#TechTuesday: A human nose made of graphene
Detecting toxic substances is nearly impossible when walking down the street, now Graphene Flagship researchers may have the answer, and you probably already own one – a smartphone!
Pollution and poor air quality are major causes of health issues worldwide, from asthma to lung disease, and high levels of pollutants in the ambient air contribute to approximately 58% of premature deaths in Europe.

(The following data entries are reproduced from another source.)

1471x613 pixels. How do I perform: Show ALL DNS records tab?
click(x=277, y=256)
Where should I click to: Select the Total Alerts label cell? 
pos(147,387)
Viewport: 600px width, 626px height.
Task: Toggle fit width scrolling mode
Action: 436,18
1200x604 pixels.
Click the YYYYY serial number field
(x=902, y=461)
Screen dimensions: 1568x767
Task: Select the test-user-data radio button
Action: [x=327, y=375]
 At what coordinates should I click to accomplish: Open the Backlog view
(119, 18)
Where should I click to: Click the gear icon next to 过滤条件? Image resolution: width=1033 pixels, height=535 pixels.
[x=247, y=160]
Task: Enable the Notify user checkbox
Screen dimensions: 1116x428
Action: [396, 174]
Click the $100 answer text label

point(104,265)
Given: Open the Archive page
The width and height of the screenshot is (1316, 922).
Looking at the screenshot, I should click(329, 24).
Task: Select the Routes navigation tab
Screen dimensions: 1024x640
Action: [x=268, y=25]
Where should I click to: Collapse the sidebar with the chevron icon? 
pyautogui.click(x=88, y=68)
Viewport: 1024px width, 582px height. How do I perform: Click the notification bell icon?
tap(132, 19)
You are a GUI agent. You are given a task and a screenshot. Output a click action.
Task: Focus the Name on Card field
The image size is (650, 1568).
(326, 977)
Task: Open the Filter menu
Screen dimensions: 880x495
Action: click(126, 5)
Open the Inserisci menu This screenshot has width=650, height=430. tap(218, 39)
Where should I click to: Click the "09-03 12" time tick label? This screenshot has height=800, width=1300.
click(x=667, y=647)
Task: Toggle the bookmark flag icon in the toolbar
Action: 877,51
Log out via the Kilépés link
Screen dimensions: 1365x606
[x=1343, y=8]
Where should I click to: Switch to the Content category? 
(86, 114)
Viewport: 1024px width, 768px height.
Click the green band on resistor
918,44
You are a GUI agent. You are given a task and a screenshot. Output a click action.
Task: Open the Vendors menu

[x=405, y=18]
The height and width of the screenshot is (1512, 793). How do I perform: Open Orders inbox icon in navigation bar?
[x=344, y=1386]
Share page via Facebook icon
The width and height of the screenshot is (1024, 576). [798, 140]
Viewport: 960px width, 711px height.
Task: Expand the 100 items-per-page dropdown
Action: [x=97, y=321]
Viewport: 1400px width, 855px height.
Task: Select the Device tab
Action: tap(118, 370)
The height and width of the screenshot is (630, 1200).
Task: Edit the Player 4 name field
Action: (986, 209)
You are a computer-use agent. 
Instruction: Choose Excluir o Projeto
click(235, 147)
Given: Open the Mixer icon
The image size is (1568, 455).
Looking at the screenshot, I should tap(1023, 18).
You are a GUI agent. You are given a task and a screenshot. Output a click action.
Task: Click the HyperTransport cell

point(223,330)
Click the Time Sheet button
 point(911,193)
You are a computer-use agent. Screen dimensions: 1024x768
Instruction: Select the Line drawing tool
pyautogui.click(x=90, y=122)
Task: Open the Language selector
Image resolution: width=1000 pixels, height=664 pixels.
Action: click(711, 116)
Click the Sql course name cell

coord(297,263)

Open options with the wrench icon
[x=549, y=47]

Physicists at Graphene Flagship partner the University of Tartu, Estonia, are committed to improving our daily environment, and have developed the Graphene Air Sniffer, a device that works like a human nose. The Air Sniffer has a matrix of four graphene-based miniature sensors, each of which detects a different type of pollutants, such as carbon monoxide, carbon dioxide or nitric oxide. By combining these signals, the device notifies smartphone users of potentially harmful pollution levels in the ambient air, so they may choose a safer route.
The Graphene Air Sniffer stands out from other products currently available on the market, offering real-time monitoring and a heightened level of sensitivity which has the capacity to accurately detect very low levels of harmful gases, for example from passing vehicle exhaust emissions, and elevated CO2 levels linked to increased COVID transmission.
In the near future, researchers aim to get one step closer to smartphone integration and commercialisation, by reducing the size of all sensor components, improving endurance, and ensuring low power consumption. As 5G and the Internet of Things become increasingly dominant, these pollution sensors should empower people to make safer choices and live in a cleaner environment.